ECLI:NL:RBOVE:2020:2838

Rechtbank Overijssel

Datum uitspraak
28 augustus 2020
Publicatiedatum
28 augustus 2020
Zaaknummer
ak_20 _ 1301
Instantie
Rechtbank Overijssel
Type
Uitspraak
Procedures
  • Voorlopige voorziening
Vindplaatsen
  • Rechtspraak.nl
AI samenvatting door LexboostAutomatisch gegenereerd

Afwijzing handhavingsverzoek voor gronddepot met mogelijk vervuilde grond; verplichting tot handhavingsbesluit binnen een week

In deze zaak heeft de voorzieningenrechter van de Rechtbank Overijssel op 28 augustus 2020 uitspraak gedaan over een verzoek om voorlopige voorziening van Stichting Lonneker Land, die zich verzet tegen de afwijzing van een handhavingsverzoek door het college van burgemeester en wethouders van Enschede.
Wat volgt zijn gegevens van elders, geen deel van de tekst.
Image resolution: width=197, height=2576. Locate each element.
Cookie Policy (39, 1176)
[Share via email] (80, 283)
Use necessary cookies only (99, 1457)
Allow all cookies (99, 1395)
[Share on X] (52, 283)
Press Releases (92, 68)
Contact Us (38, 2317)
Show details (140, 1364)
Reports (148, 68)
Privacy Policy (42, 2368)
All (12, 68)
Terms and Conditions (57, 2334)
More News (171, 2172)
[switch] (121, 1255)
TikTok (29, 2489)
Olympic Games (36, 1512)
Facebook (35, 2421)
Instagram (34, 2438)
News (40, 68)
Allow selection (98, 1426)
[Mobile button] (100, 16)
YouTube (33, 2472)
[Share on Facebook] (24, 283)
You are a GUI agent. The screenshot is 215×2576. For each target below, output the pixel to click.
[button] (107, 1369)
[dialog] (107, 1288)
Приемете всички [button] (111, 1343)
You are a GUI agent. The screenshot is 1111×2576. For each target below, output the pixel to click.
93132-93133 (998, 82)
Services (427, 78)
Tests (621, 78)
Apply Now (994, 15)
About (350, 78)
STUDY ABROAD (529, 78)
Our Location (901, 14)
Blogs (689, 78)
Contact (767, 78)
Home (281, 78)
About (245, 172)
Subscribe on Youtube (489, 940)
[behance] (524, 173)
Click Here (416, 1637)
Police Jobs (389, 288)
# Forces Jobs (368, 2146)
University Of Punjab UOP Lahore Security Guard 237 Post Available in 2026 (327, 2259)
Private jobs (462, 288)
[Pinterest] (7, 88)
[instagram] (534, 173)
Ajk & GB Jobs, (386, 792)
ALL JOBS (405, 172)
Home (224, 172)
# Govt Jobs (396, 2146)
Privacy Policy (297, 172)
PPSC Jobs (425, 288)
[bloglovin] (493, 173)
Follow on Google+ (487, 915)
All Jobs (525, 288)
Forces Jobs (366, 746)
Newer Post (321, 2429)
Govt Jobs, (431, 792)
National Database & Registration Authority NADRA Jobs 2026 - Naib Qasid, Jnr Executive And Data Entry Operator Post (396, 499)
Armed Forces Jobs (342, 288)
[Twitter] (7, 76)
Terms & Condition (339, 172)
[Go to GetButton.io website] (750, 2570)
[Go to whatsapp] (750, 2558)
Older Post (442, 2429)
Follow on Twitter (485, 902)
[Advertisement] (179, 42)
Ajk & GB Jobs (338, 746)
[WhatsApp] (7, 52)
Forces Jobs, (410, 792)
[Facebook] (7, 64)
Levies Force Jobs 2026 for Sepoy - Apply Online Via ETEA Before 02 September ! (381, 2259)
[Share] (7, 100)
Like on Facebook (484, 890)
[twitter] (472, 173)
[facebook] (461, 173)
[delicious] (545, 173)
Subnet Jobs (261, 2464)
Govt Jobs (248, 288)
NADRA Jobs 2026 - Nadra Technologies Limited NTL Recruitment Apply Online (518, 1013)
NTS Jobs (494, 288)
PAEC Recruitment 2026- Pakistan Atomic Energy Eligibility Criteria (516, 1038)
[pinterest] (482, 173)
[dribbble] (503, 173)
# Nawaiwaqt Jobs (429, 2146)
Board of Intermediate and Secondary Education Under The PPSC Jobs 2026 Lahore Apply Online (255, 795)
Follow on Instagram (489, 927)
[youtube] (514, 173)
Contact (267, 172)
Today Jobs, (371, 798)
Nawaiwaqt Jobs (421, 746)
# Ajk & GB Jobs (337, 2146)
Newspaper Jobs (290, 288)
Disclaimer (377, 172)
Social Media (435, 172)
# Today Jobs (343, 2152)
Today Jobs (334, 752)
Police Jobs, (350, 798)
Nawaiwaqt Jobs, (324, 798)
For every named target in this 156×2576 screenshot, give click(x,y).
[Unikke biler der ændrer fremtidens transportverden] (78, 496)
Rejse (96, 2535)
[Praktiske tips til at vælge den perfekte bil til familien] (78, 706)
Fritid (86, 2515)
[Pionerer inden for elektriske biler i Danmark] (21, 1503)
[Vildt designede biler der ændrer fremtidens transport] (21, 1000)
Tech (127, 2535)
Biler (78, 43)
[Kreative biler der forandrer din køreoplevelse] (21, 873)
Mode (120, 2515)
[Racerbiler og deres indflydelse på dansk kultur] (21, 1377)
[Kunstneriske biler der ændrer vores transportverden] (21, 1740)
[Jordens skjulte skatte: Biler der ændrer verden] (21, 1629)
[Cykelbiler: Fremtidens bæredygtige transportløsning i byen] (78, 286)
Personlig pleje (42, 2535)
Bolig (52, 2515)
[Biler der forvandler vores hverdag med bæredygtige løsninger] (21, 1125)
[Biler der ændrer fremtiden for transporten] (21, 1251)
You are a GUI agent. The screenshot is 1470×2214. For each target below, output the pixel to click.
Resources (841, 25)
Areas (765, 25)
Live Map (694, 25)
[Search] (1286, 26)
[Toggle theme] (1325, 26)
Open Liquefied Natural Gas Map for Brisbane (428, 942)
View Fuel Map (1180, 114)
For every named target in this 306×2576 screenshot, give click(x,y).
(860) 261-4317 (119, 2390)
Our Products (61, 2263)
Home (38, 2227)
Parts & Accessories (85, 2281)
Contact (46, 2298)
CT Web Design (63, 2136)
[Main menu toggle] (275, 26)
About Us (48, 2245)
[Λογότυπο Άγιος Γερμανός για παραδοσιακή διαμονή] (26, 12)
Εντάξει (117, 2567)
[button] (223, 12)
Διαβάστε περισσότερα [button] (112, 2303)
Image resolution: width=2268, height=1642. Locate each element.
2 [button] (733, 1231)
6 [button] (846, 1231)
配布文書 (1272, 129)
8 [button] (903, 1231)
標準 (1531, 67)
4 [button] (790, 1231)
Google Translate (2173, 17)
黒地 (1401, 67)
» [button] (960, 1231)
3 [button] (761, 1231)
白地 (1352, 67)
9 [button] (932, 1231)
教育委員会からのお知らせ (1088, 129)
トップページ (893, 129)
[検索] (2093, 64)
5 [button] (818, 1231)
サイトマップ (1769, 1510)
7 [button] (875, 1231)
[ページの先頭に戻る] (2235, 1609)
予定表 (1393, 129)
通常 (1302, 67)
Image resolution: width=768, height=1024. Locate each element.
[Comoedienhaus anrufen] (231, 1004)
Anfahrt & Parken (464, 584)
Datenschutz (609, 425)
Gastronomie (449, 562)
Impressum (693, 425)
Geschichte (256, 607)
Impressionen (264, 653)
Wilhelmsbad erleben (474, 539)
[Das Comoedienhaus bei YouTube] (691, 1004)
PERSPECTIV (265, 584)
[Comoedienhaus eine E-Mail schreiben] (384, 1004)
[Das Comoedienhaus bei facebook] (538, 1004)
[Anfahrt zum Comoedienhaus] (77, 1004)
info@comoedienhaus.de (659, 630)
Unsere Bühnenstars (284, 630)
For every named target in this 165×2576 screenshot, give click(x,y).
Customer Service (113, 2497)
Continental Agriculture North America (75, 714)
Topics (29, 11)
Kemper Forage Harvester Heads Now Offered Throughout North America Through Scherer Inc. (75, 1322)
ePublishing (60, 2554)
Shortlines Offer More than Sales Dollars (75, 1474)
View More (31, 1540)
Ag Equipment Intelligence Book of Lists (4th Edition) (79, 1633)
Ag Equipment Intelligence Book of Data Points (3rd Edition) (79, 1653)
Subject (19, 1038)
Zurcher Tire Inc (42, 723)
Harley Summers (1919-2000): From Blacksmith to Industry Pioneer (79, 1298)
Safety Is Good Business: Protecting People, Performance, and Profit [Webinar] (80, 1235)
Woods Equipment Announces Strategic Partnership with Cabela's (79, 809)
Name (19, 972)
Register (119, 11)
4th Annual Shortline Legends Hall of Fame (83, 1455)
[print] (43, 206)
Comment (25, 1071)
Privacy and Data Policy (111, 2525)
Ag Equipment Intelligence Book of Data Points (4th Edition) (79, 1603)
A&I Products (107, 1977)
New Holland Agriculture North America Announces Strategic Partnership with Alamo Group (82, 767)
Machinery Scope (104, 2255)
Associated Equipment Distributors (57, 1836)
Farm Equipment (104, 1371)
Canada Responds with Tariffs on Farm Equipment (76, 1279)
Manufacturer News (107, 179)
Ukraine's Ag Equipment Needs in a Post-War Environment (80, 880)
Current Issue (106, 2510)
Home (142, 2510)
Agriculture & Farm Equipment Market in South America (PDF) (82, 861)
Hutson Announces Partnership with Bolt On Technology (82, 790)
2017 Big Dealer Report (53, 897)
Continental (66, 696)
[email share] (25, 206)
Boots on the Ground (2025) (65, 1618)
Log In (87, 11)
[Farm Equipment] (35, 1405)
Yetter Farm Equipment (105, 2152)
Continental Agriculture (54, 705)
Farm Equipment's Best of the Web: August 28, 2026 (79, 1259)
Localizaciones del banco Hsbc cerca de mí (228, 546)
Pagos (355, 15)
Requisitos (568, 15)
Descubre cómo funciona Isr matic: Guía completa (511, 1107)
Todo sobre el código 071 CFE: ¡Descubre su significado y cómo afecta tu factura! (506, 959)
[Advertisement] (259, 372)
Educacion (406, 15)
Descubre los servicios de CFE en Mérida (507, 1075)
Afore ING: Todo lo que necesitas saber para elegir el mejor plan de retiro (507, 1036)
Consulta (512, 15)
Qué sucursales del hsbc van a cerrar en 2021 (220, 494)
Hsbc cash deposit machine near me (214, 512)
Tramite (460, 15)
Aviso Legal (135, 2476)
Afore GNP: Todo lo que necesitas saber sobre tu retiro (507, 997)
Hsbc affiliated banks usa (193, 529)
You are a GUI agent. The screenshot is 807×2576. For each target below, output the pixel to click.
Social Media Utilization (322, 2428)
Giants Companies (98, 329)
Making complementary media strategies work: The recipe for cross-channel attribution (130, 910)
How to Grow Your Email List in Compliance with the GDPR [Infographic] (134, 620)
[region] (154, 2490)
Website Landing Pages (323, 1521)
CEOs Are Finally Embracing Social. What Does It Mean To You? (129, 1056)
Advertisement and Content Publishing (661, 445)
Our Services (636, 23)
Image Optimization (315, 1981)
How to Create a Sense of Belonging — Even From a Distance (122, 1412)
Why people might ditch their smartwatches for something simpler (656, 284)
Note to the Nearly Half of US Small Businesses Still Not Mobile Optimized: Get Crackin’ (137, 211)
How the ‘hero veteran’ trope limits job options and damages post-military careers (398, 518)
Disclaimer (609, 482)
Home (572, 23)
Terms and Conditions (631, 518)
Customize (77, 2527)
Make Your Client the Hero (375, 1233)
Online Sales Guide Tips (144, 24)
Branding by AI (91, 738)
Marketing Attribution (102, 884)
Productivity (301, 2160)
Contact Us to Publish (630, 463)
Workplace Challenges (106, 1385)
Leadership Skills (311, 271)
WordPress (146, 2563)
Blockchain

Het handhavingsverzoek betreft de inrichting van een gronddepot met mogelijk vervuilde grond aan de Grefteberghoekweg, wat volgens de verzoekster in strijd is met het bestemmingsplan. De rechtbank heeft eerder geoordeeld dat het bezwaar van verzoekster ten onrechte als rechtstreeks beroep was behandeld en teruggezonden naar de gemeente.

De voorzieningenrechter heeft vastgesteld dat de afwijzing van het handhavingsverzoek door verweerder niet juist was, omdat er wel degelijk sprake is van een overtreding van het bestemmingsplan. De voorzieningenrechter heeft verweerder opgedragen om binnen een week na de uitspraak een handhavingsbesluit te nemen om verdere grondstromen naar het perceel te voorkomen, totdat op het bezwaar van verzoekster is beslist. Tevens is verweerder veroordeeld tot vergoeding van het griffierecht en de proceskosten van verzoekster. Het verzoek om schadevergoeding is afgewezen. De uitspraak is openbaar gemaakt op de eerstvolgende donderdag na de datum van uitspraak.

Uitspraak

RECHTBANK OVERIJSSEL

Zittingsplaats Zwolle
Bestuursrecht
zaaknummer: AWB 20/1301
uitspraak van de voorzieningenrechter op het verzoek om voorlopige voorziening in de zaak tussen

Stichting Lonneker Land, te Enschede, verzoekster,

en

het college van burgemeester en wethouders van Enschede, verweerder.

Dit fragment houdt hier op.